Prompt: Retype each line below precisely and omit all images.
>>>>
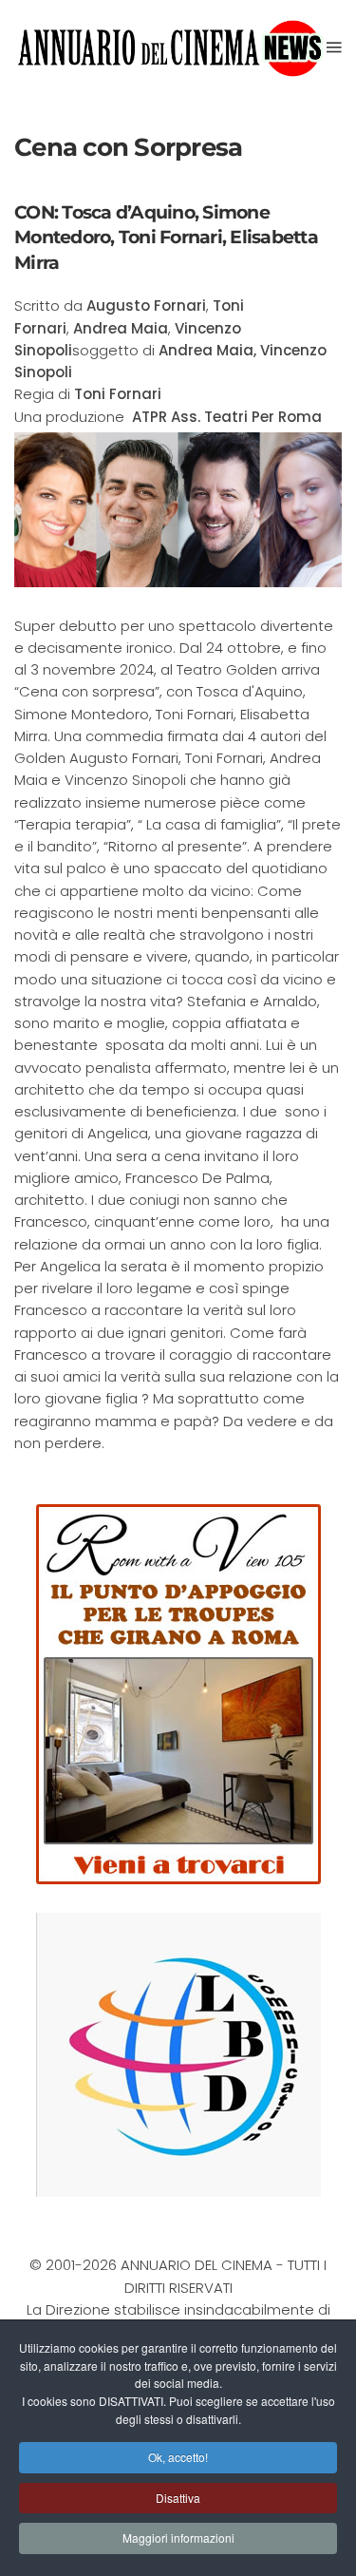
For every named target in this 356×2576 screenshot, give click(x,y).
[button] (334, 48)
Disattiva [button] (178, 2498)
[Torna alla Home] (170, 48)
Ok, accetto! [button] (178, 2457)
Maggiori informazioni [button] (178, 2537)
<<<<
Result of the task:
For every named target in this 356×2576 screenshot, give click(x,y).
[button] (334, 48)
Disattiva [button] (178, 2498)
[Torna alla Home] (170, 48)
Ok, accetto! [button] (178, 2457)
Maggiori informazioni [button] (178, 2537)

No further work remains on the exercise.